That name and voice forecasting the weather were once familiar to countless listeners to Station WPQR in Portland, ME.

A weather man—an unlikely career for an Amherst English major, but no surprise to classmates and friends who knew of George’s many talents and exciting youth in the outdoors.

“An amazing guy, very modest, sweet,” said Frank Whitmore, a Phi Psi brother who roomed with him two years and kept in touch into old age.  Frank especially recalled George quietly taking a select night seminar with Robert Frost at the poet’s home.  He became a lifelong devotee of Frost and of Emily Dickinson.

In recent years, along with his Class notes, George often enclosed a Frost or Dickinson poem or an article about them.  His letters were festooned with decorative stamps of cats and dogs.  He also sent this Class secretary an assortment of blueberry preserves at Christmas time.  It recalled the days when George, early in his retirement, harvested wild blueberries in Maine for profit as well as pleasure.
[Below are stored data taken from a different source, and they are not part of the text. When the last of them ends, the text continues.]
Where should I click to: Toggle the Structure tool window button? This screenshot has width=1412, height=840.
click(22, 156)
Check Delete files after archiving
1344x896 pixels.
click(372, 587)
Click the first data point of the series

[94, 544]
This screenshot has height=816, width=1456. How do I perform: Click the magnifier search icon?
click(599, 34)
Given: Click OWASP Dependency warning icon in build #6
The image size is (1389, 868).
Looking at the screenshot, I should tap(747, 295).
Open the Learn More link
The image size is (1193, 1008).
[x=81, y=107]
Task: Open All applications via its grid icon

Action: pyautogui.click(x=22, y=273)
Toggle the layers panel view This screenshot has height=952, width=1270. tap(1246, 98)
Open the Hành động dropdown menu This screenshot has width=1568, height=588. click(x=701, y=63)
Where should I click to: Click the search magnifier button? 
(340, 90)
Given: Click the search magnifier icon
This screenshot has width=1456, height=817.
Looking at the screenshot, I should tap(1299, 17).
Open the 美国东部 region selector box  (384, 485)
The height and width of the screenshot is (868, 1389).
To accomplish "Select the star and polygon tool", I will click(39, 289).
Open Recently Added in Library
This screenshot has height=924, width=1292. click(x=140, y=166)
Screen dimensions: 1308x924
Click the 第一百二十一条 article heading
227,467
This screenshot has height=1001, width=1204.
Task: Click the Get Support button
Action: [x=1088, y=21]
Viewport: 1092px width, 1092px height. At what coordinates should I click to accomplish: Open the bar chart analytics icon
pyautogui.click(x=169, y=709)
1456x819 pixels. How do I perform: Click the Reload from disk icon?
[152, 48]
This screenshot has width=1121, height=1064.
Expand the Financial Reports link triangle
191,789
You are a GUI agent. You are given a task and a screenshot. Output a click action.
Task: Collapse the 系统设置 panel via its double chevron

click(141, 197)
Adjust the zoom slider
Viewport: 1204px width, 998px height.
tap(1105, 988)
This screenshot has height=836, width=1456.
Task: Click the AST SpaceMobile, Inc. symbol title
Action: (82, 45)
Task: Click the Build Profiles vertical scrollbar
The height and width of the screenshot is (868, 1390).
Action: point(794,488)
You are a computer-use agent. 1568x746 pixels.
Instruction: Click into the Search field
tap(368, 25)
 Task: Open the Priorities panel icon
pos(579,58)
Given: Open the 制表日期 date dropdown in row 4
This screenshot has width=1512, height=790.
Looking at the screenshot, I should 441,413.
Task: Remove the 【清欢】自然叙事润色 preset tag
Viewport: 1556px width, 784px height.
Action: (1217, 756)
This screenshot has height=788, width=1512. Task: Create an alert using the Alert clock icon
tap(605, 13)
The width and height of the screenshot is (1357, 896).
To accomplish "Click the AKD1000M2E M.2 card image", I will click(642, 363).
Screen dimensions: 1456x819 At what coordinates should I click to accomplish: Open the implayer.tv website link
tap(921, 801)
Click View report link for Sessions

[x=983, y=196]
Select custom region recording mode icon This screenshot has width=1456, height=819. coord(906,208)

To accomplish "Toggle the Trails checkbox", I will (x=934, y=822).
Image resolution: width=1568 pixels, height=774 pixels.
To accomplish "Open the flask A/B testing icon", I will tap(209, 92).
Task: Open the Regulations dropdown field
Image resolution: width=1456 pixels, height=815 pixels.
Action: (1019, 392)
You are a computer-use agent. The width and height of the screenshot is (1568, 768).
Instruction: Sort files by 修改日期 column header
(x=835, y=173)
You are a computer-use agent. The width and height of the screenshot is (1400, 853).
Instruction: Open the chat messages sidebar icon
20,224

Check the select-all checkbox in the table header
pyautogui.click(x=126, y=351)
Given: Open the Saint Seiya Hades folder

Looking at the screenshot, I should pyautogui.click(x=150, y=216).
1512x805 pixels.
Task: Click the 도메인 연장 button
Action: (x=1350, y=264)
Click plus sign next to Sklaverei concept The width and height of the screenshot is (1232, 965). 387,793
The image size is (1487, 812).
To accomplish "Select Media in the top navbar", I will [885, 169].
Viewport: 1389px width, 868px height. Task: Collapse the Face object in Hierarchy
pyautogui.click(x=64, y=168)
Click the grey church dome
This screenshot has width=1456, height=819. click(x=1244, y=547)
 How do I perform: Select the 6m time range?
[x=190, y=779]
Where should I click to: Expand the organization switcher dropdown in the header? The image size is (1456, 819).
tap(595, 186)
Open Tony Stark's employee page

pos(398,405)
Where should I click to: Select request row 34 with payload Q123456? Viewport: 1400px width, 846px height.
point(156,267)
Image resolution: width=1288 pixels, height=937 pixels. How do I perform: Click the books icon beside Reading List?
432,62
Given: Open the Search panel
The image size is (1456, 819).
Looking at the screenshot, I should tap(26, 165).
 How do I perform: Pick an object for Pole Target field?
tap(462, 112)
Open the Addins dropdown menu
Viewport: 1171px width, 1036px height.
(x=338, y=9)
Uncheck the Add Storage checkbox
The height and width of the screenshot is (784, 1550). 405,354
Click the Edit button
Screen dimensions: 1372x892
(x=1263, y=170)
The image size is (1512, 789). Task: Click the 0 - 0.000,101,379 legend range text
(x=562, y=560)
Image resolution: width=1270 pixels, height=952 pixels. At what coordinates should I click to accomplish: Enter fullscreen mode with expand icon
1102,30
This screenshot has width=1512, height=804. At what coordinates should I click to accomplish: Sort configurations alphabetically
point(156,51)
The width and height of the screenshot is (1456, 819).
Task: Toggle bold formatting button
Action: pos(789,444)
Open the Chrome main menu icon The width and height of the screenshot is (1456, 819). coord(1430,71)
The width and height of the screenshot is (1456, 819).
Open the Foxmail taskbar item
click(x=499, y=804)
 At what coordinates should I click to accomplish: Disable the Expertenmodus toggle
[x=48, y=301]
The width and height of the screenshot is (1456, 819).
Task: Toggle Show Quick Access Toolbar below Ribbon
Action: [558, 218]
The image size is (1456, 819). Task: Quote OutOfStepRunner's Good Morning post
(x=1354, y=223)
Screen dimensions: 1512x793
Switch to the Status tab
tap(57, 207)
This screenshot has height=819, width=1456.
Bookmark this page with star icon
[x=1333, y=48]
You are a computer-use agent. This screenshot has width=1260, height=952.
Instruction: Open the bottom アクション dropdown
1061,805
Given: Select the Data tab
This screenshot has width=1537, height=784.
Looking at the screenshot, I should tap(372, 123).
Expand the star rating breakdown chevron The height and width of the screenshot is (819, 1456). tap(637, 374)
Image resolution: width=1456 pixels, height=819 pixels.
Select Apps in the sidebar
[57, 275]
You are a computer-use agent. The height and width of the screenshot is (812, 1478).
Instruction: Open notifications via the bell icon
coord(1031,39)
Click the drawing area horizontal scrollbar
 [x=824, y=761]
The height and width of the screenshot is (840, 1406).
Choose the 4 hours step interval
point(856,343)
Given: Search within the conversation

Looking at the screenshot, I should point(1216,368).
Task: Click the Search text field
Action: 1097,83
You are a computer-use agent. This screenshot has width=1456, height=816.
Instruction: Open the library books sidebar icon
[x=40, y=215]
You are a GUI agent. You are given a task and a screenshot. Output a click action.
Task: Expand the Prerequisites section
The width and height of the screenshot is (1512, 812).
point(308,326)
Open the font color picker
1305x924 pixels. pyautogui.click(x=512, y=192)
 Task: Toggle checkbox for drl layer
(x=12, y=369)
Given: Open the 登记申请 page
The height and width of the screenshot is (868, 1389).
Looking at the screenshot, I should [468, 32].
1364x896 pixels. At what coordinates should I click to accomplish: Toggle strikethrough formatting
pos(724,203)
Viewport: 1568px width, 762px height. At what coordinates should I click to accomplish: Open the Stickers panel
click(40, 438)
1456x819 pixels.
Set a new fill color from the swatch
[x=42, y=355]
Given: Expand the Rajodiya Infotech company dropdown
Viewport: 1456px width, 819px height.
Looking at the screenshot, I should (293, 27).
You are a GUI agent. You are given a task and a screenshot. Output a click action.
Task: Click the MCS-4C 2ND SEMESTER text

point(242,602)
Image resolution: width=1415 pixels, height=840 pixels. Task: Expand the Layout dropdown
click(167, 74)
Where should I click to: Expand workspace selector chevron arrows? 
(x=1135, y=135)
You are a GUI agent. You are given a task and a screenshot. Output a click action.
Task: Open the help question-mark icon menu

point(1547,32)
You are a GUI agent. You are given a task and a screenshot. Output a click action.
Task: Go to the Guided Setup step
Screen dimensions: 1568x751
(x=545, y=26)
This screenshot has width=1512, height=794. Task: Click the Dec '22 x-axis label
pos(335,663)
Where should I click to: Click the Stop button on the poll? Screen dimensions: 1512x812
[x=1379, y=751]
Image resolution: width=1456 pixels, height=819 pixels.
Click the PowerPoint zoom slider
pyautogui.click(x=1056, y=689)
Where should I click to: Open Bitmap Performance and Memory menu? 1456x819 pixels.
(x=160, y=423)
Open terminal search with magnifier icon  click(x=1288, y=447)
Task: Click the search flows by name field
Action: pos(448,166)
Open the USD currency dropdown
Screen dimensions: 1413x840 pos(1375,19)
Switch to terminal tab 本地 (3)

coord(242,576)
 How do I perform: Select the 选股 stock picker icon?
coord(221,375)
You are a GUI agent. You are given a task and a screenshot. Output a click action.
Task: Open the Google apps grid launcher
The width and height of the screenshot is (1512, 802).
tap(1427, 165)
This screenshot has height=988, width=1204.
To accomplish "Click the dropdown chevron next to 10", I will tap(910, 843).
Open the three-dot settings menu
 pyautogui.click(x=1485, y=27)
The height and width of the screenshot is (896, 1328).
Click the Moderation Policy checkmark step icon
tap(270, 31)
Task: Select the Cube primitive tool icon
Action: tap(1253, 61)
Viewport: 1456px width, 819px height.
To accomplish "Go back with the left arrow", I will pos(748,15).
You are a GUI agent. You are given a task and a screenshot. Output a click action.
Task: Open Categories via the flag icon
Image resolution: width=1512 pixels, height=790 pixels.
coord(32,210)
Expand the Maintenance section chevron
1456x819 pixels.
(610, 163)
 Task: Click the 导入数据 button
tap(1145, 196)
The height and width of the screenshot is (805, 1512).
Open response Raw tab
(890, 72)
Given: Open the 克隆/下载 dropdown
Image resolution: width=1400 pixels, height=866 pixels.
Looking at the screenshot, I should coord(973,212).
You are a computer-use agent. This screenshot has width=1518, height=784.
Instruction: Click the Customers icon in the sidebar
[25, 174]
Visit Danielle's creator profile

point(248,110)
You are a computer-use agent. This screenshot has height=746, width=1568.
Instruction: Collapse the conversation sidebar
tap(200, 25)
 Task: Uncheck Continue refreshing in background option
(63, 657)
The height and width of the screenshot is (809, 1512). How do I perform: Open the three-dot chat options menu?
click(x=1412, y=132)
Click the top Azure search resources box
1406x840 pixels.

George died of congestive heart failure at his home in Thomaston, ME, on August 13, 2007, a few weeks after his ninety-third birthday, then the oldest of the Old Guard ’38ers.  He had been ailing for some time but still loved to drive his car locally until, his family said, he quit at ninety-two without explanation.

Born in Galeton, PA, George grew up in the small lumbering town of Conifer, NY, in the Adirondacks where his family operated the Emporium Forestry Co.  In later life, he often returned to the Adirondacks in the summer, and he would tell stories of his youth as a lumberjack, fisherman and ice cutter and of riding the rails of his grandfather’s Grass River Railroad.

George prepared for Amherst at Exeter.  With an English degree, he first taught English at a small boys’ school in Baltimore.  He also met and married Nora Louise McCracken of Philadelphia, who has predeceased him.

Joining the army in WWII, he was offered a chance to become a meteorologist with the US Air Corps and that went on to become his life’s work as a US government weather observer and forecaster in Portland until he retired in 1975.  He and Nora then moved to Thomaston.  He volunteered at the Rockland library and did readings several times a week at the Knox Home in Rockland.

Besides his wife, George was predeceased by a daughter, Rachel; a son, Peter; and a sister, Jean LeCompte.  He is survived by a daughter, Rebekah Huckle, four grandchildren and ten great-grandchildren.

In our 50th Reunion book in 1988, George wrote, “As an earth shaker, I rate about minus ten on the Richter Scale.  Yet life has been good to me and mine.”